The Northern River Otter is listed as a threatened species in the state, according to the South Dakota Game Fish and Parks Department.
KELOLAND News reported on Feb. 5 that local residents and GFP officials have spotted the otters by the river.
The river is a natural choice for the active mammals to live.
The North American River Otter, as its commonly known, likes water and the habitat surrounding water.
While the region experienced some temperatures in the 30s and above for several days before Feb. 5, the otter doesn’t mind the cold. They do not hibernate.
A thick fur keeps them warm in the cold, even in cold water.
Photos and video with KELOLAND’s Don Jorgensen’s story showed a trail in the snow resembling a slide that otters used to slide into the river.
Otters are known for their play.
“River otters are especially playful, gamboling on land and splashing into rivers and streams,” National Geographic said on its website page dedicated to river otters.
According to the National Wildlife Federation, otters can slide faster than they can run.

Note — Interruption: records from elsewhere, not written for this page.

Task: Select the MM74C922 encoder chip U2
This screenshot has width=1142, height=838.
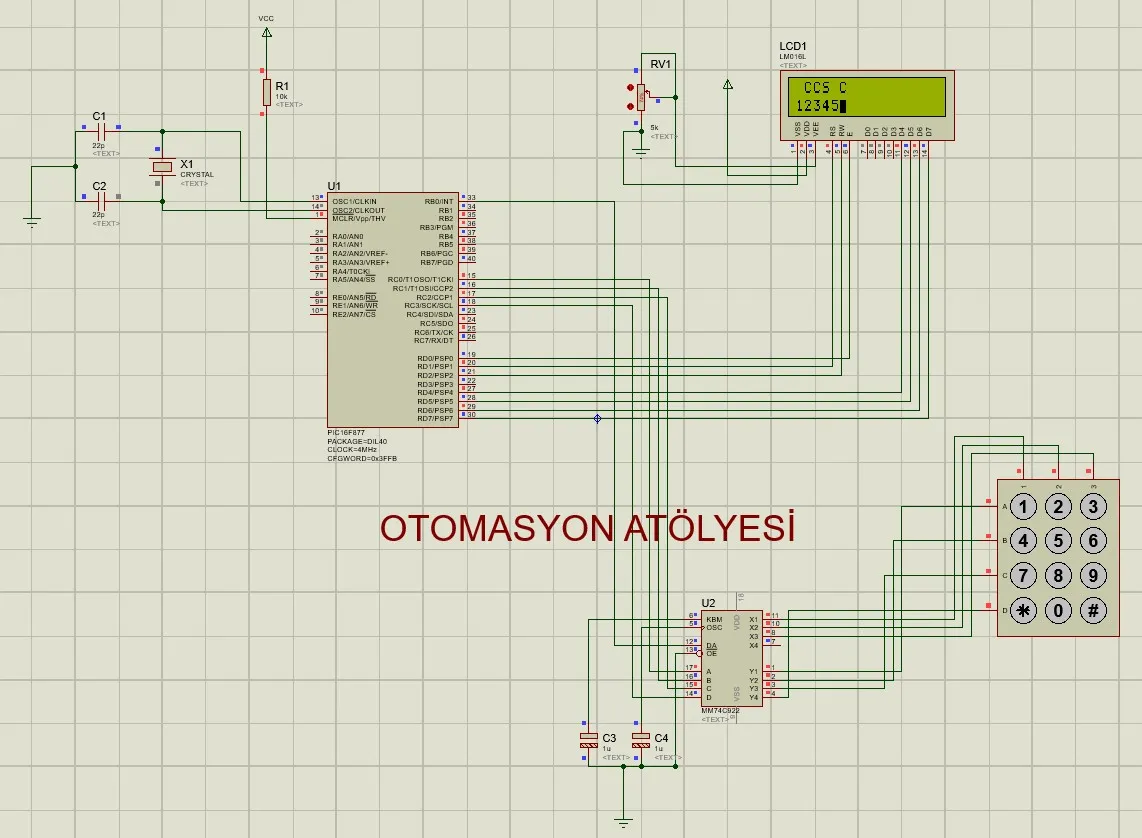Action: [731, 657]
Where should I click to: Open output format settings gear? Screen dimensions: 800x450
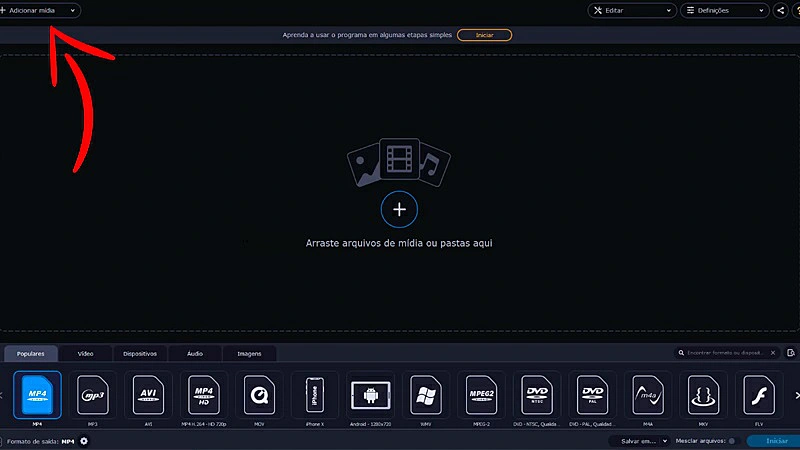84,441
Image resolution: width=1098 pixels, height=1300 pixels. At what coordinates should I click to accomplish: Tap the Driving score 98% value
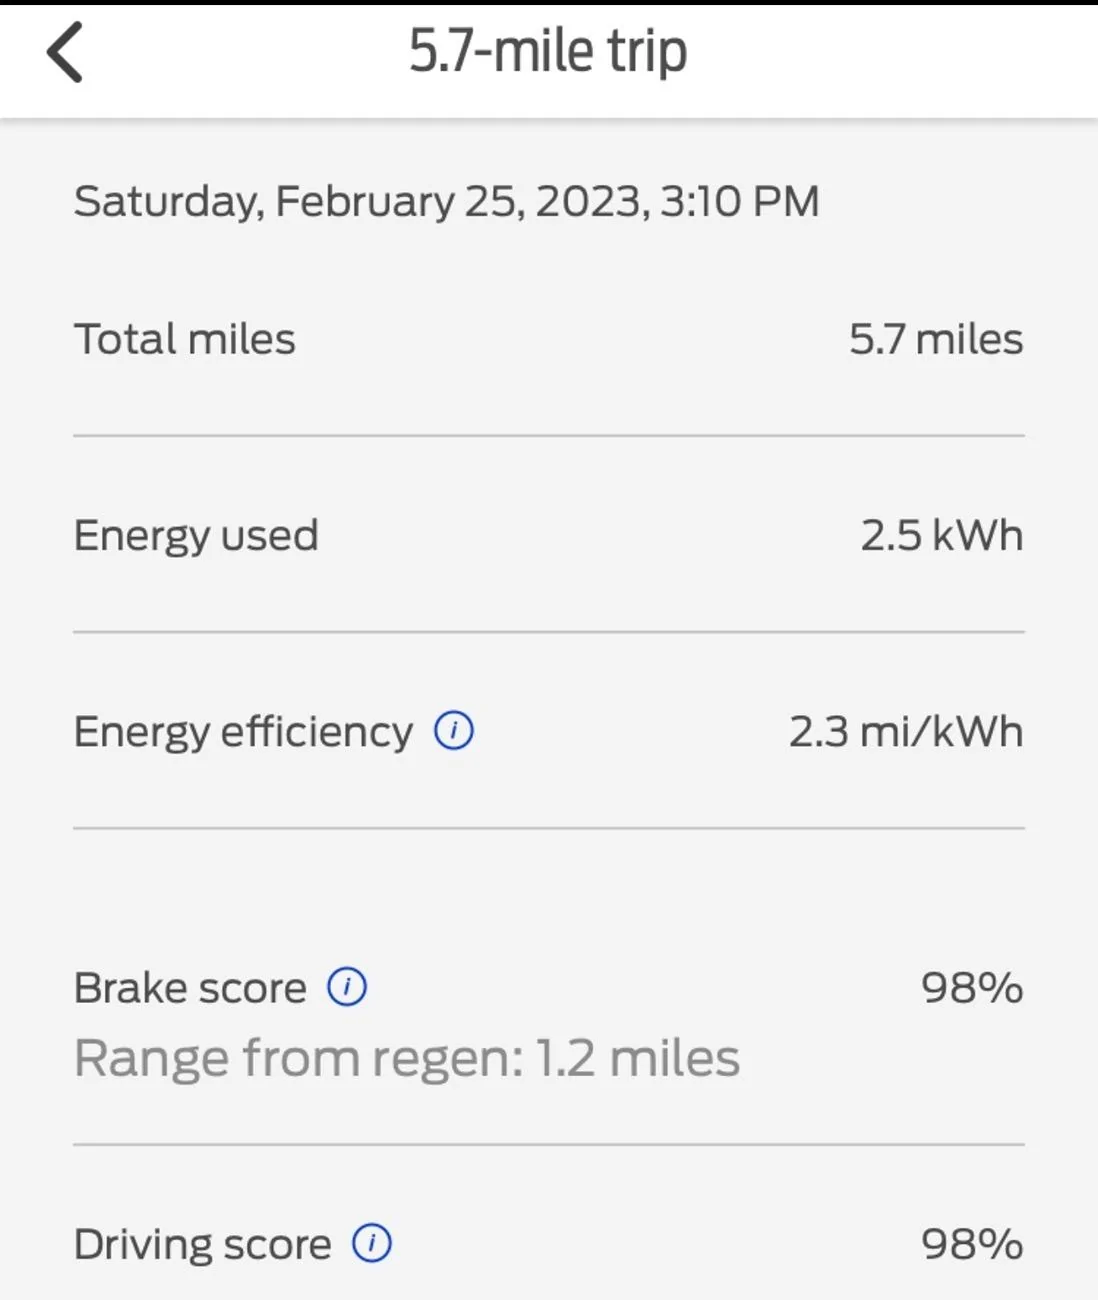pyautogui.click(x=971, y=1245)
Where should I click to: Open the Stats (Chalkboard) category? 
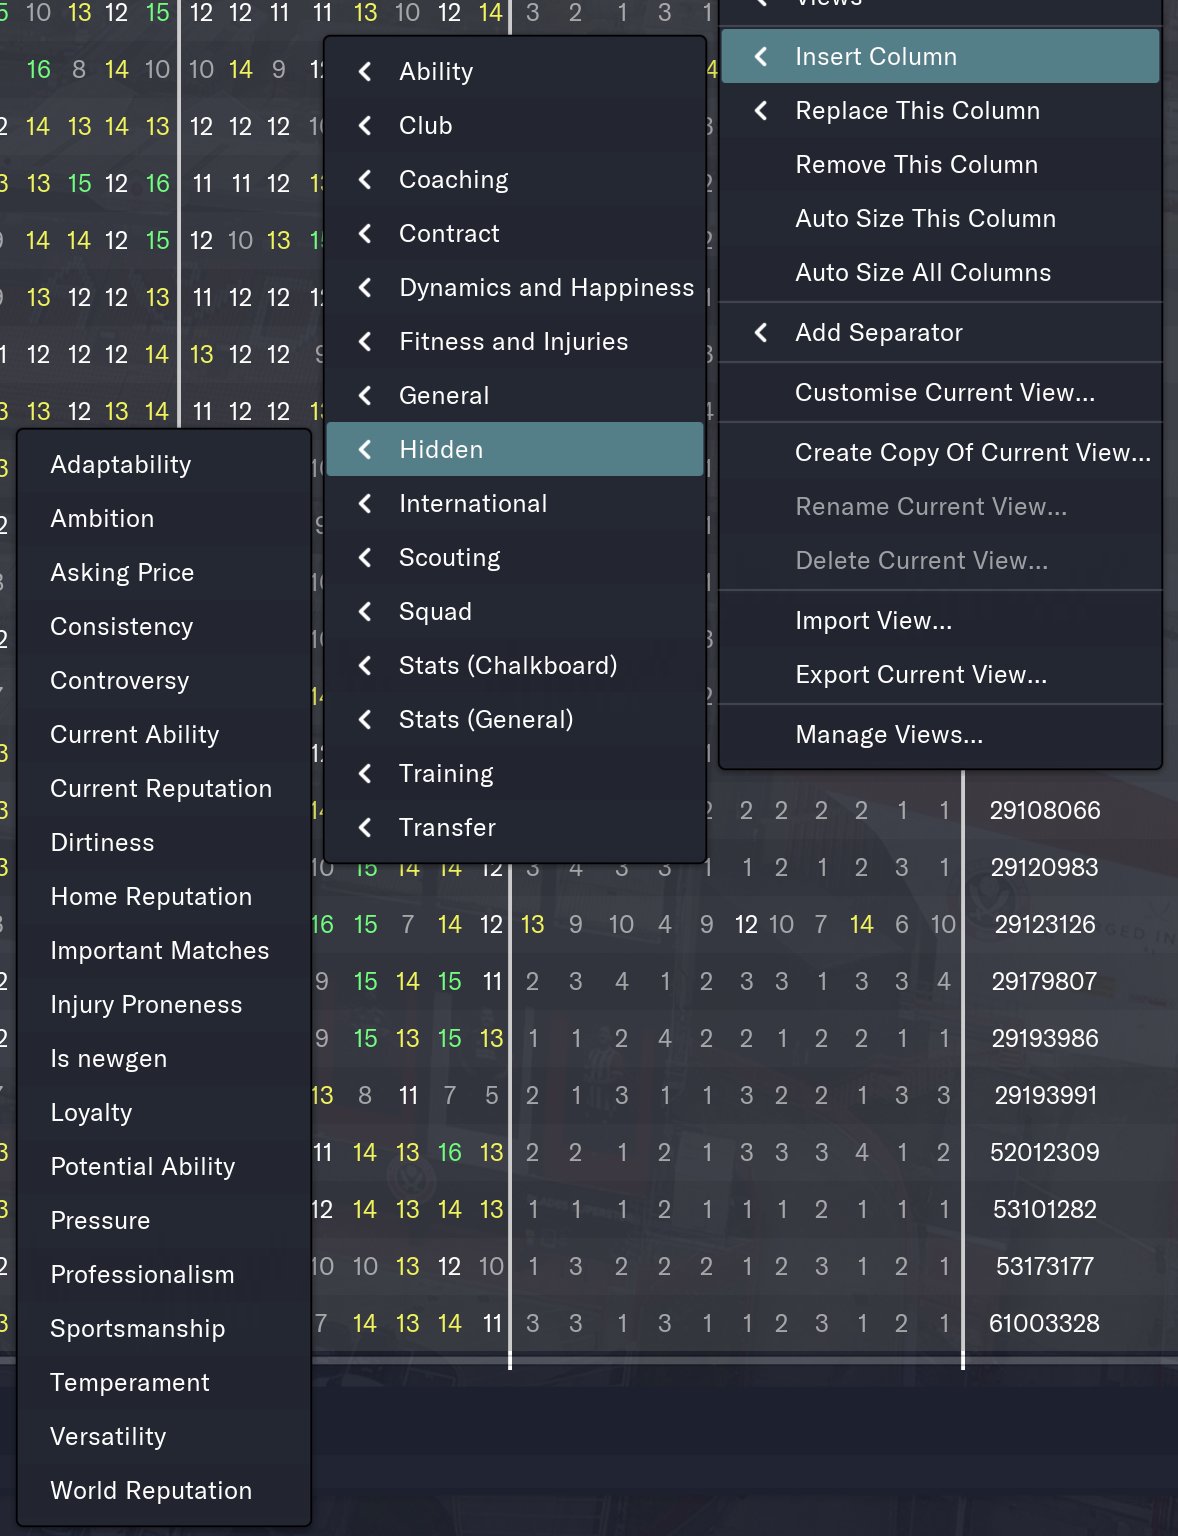pos(507,666)
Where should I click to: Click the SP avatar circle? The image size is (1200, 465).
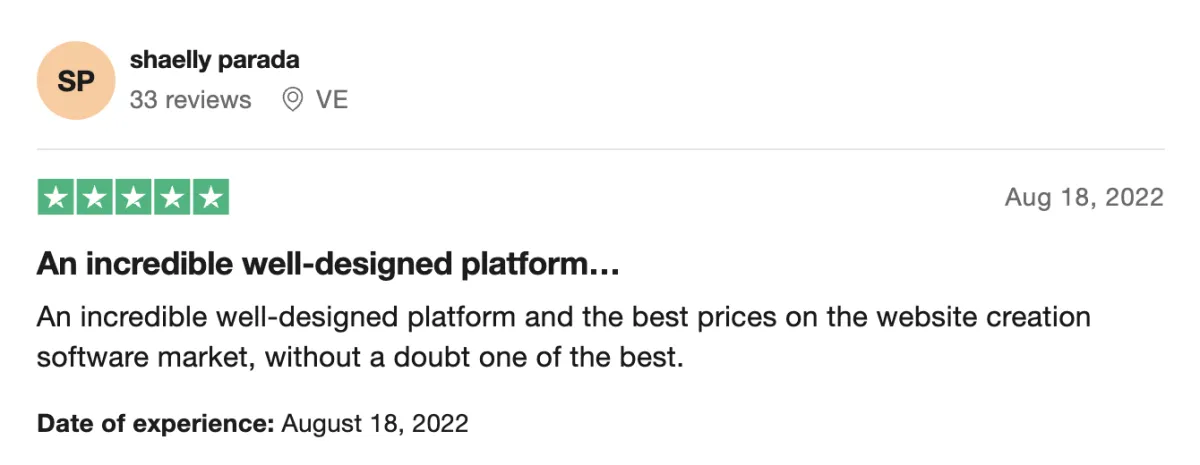[76, 81]
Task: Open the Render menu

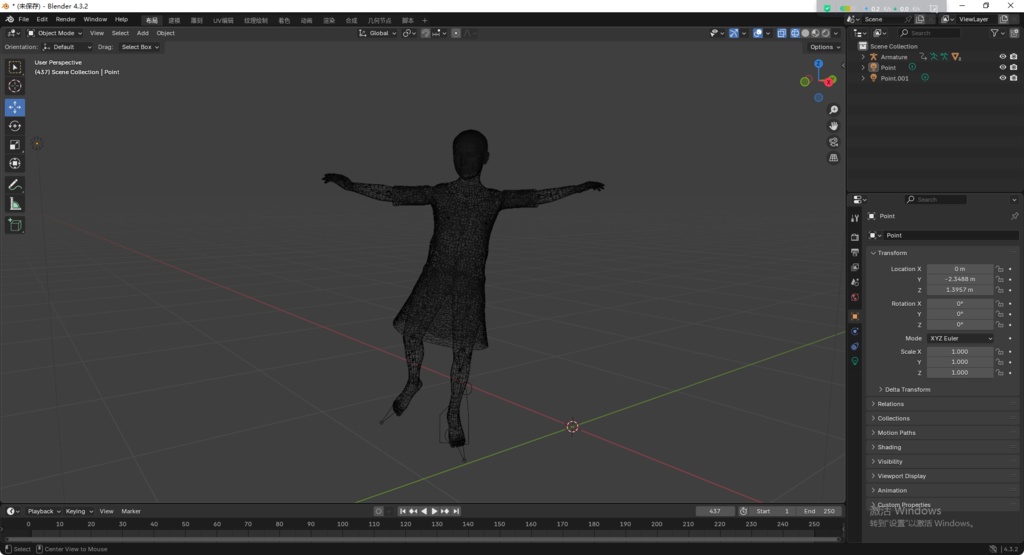Action: click(65, 19)
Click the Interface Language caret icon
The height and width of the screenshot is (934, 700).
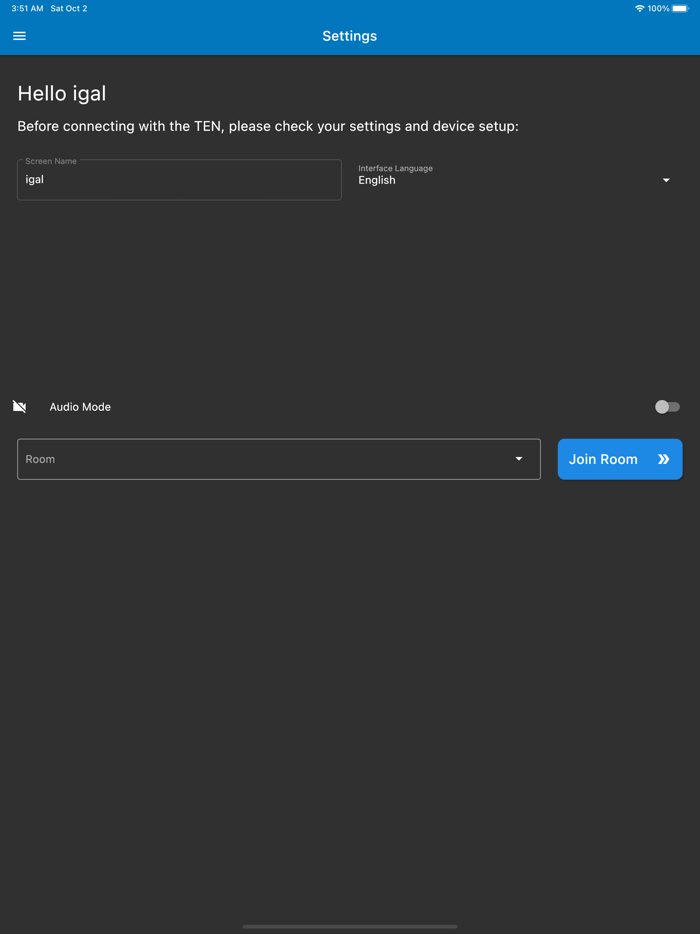coord(666,180)
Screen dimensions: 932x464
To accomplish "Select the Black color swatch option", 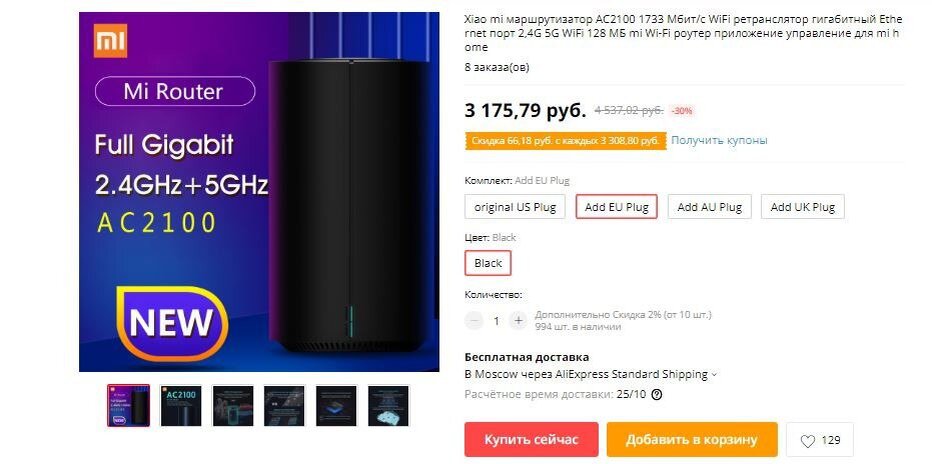I will click(x=488, y=263).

And they can run as fast as 15 miles per hour.
All that sliding and play is important to social interaction, according to studies on otters.
Studies of otters have described them as curious and intelligent with a tendency to investigate and explore their surroundings and items around them.
Like ducks, otters have webbed feet that help them swim, according to National Geographic. They can also hold their breath under water for up to eight minutes.
Water is also key to reproduction.
The North American River Otter Husbandry Handbook of 2008 said otters mostly copulate in the water. A general litter of otters is two to three pups.
When an otter needs to eat or feed the family, it gets help from its long whiskers. The whiskers detect prey in the water.
The otter will eat aquatic plants, fish, crayfish and other aquatic life but they will also eat other small mammals such as muskrats or rabbits, according to the National Wildlife Federation.
When dining is completed, an otter may poo. That poo smells like jasmine tea, according to the Wildlife Trust.
GFP officials told KELOLAND News that the agency is considering removing the otter from the protection list.
The otter was placed on the state’s threatened species list after trapping and loss of habitat reduced its numbers.
The U.S. Forest Service estimated the river otter population in South Dakota at 100 in 2006. The estimate was part of a river otter study conducted by the Rocky Mountain Region of the U.S. Forest Service.
The apparent resurgence appears to be traced, in part, to an effort by the Flandreau Santee Sioux Tribe. From 1998 to 2000, the Santee Sioux introduced 34 river otters into the Big Sioux River area near Flandreau. Seventeen were released in 1998 and 17 were released in 1999-2000, the GFP’s 2012 Northern River Otter Management Plan.
The GFP worked with research teams from South Dakota State University to determine otter numbers and if re-introduction was feasible.
The South Dakota Natural Heritage Program (SDHNP) had been recording otter sightings for a number of years and that data was referred to in the GFP management plan.
From 1979 to 2011, the SDNHP database contained 170 recordings of otters, the GFP 2012 management plan said. Forty-seven percent of the reported river otter observations occurred in the counties of Moody, Roberts and Grant. The high number of sightings in those counties were attributed to the Santee Sioux effort.
The goal of the 2012 otter wildlife management plan was to “manage river otter populations with scientifically sound data and techniques to encourage occupation of suitable available habitats in South Dakota. River otter populations will be enhanced to justify delisting and to provide sustainable use and enjoyment within the social tolerance level for this species.”